My Friends in Israel Are Not All Israeli

With the recent violence and escalation in the Middle East, my mind is on Israel. With every report of a rocket falling or a siren blaring, my heart skips a beat. It’s so close to home.

I spent last year studying at the Pardes Institute of Jewish Studies, while living in Jerusalem. I have close friends and family in Israel right now, and feel a deep sense of sadness and worry for what they are living through.

And my friends are not all Israeli.

While in Israel, I volunteered with organizations such as Rabbis for Human Rights and Encounter. These experiences led me to make meaningful connections with young Palestinians living in the West Bank and in East Jerusalem. I want to tell you about one of my friends. I want to share her story, because I believe that it’s important to make room for voices to be heard.

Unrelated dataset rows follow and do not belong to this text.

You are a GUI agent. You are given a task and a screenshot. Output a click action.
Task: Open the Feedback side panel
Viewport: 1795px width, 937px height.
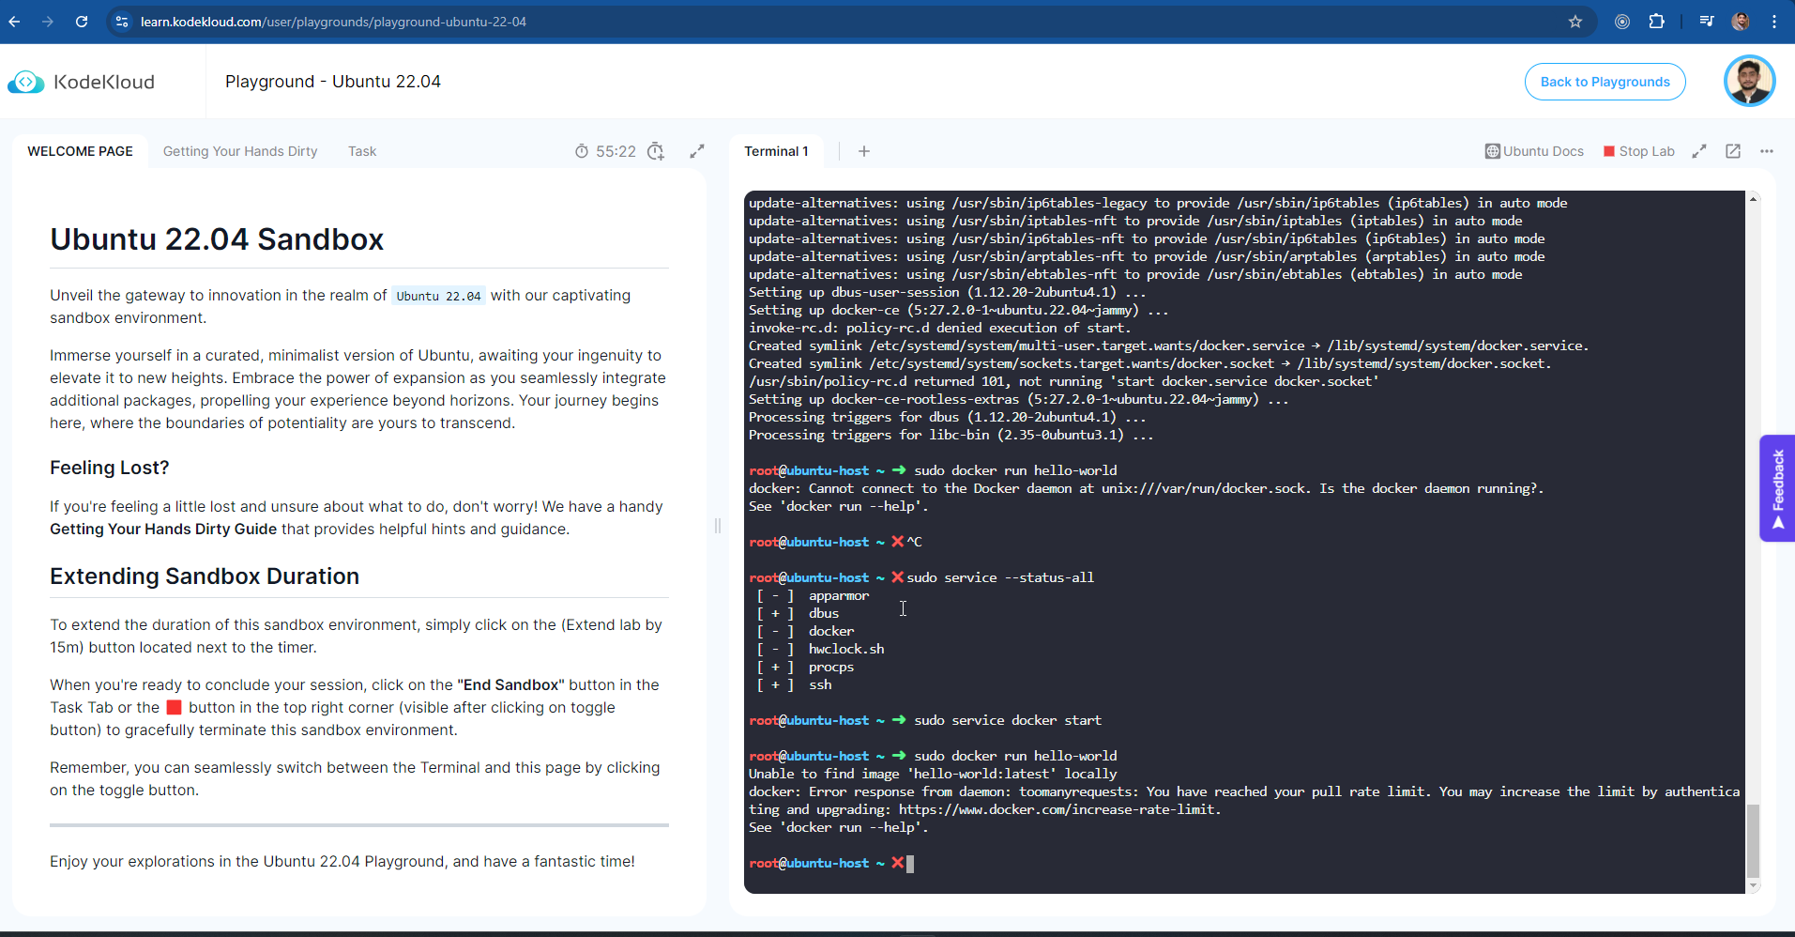tap(1777, 488)
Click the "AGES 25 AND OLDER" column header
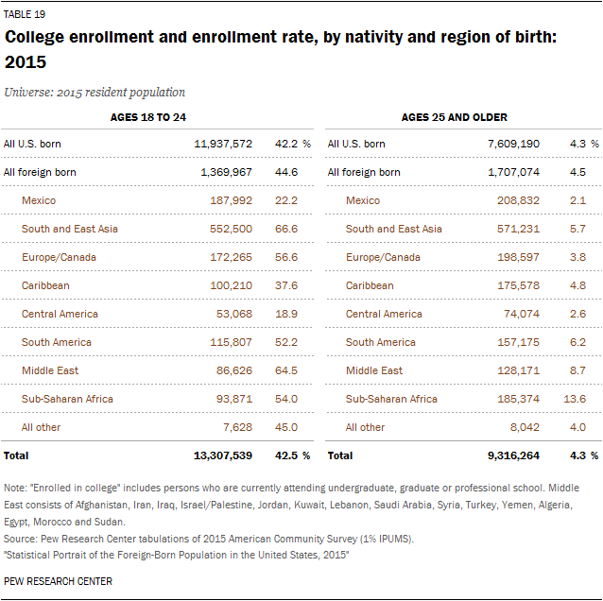Screen dimensions: 603x601 pos(454,118)
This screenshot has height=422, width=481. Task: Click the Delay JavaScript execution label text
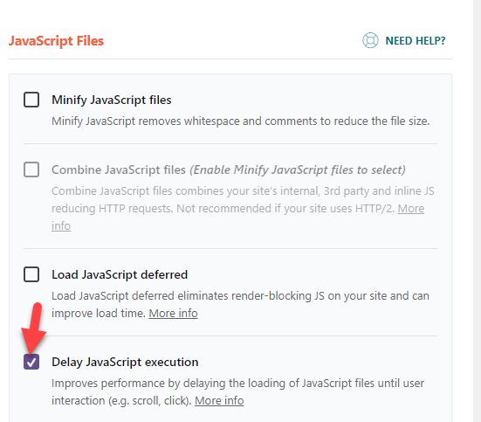coord(125,362)
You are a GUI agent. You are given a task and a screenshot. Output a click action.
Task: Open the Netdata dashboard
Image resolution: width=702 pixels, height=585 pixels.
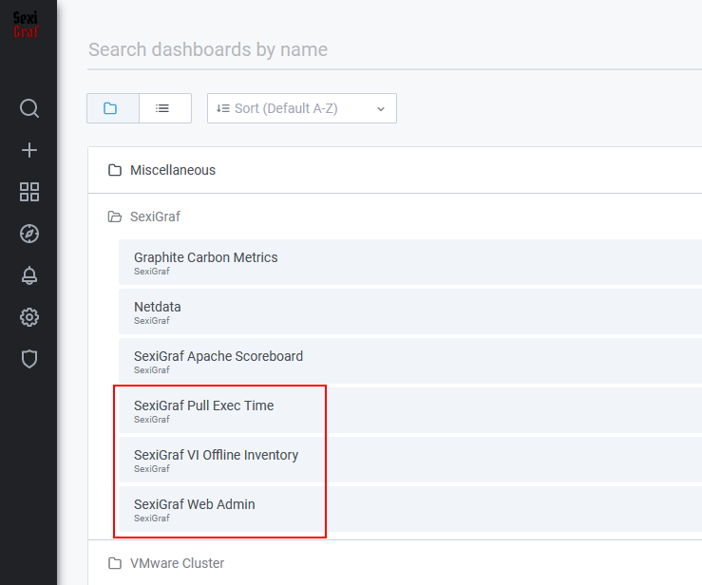[410, 311]
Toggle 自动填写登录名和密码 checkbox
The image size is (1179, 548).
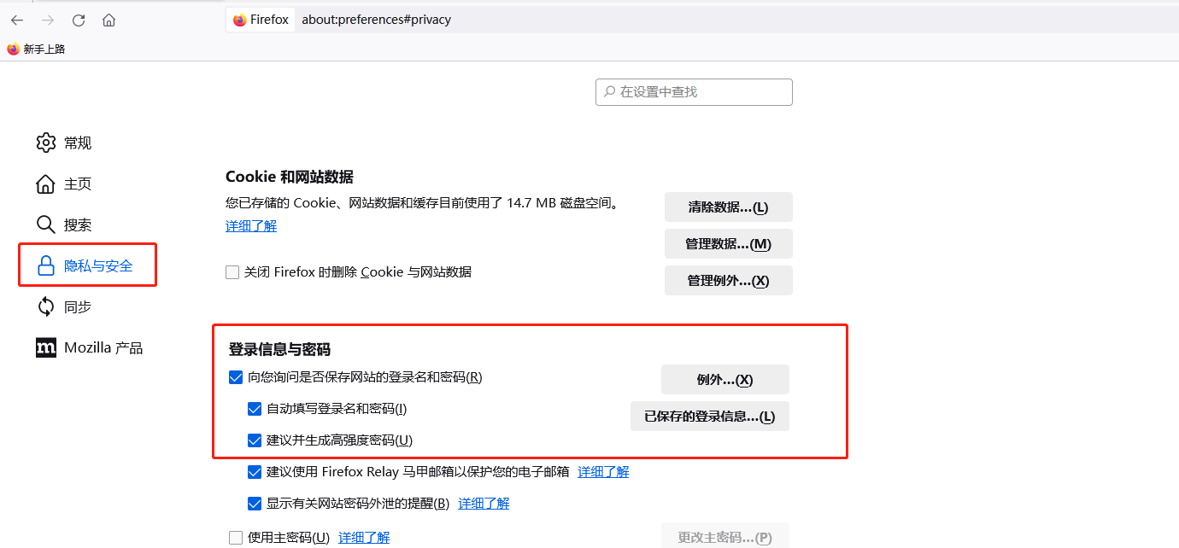(x=255, y=409)
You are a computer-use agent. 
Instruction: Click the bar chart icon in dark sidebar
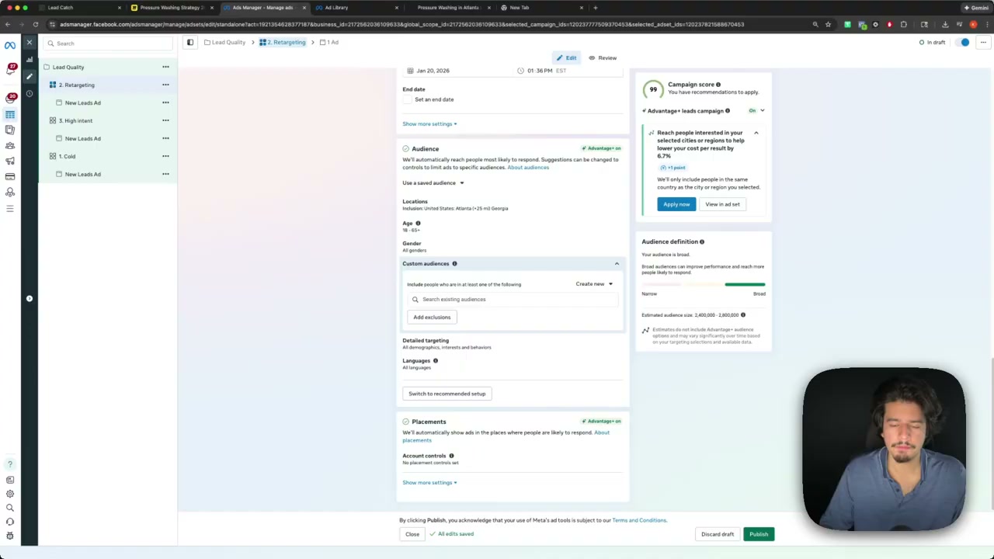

Haya and I met about six months ago, when I participated in an Encounter trip to the West Bank. She was speaking on a panel, and talked about the politics of being a young woman living in Hebron. We chatted for a while after the panel, a little about politics but mostly about college and Miley Cyrus. Haya is currently studying English literature at the University of Hebron.

I visited Haya a few times after we met. She showed me around Hebron, and her University. I met her friends and she took me to her favorite shops in town. When I heard news that the IDF was looking for the men that abducted and killed three young yeshiva students in and around Hebron, I reached out to her. I heard several reports of house demolitions, road blocks, curfews, and so on, but I wasn’t really certain what was happening on the ground.

She lives in a suburb of Hebron, so I didn’t really think anything would be bad in her immediate proximity. Her family is middle-class, and they are all peace activists. Her parents came to the same discussion I met Haya at, and stayed for dinner after. Her father, a small and joyful man, asked me if I had any Palestinian friends in Jerusalem. I told him no. Immediately, brimming with excitement, he responded, “Now you have one!”

So as this latest escalation of tensions began, I texted Haya: “Are you okay?”

All she responded, after moments of typing back was, “Not really.”

I pushed her: “What’s going on?”

“There are settlers and soldiers everywhere. They closed all the entrances and exits.” She was confined to her house. Then after moments of silence, she added, “It’s going to be a tough night.”

She continued to tell me about how the soldiers searched her neighbor’s house, that they were searching all the houses in the neighborhood, that hers was probably next. That she was afraid. Then the tear gas came and she described the smell to me, and how even though she was inside the smell was so strong. She said, “I hate it.”

I tried to imagine smelling tear gas in my own home. I cringed. I couldn’t really imagine it.

Haya and I are a similar age, have the same taste in music, watch the same TV shows, have friends in common. Yet we are worlds apart. I listened as she told me about the soldiers that would forcefully enter her house and ransack it. I tried to imagine what that would feel like. As we work towards a better future, one filled with peace and lovingkindness, we must reach out to those unknown to us and listen to their stories attentively. We must share our own in return. In the words of Henry David Thoreau, “Could a greater miracle take place than or us to look through each other’s eye for an instant?”

This notion is a Jewish one, too. Pirkei Avot 6:5 teaches us “Torah is acquired by means of 48 qualities [including] attentive listening, articulate speech, intuitive understanding…deliberation… asking and answering, listening, and contributing to the discussion.” As we continue to pray for the safety of friends and family in Israel, it’s important to remain open to hearing personal narratives. These stories are what help make the events “real,” and allow us to see the real life people impacted by conflict on a daily basis.

Let us listen to these narratives, value these friendships, and pray for peace for everyone. Everyone.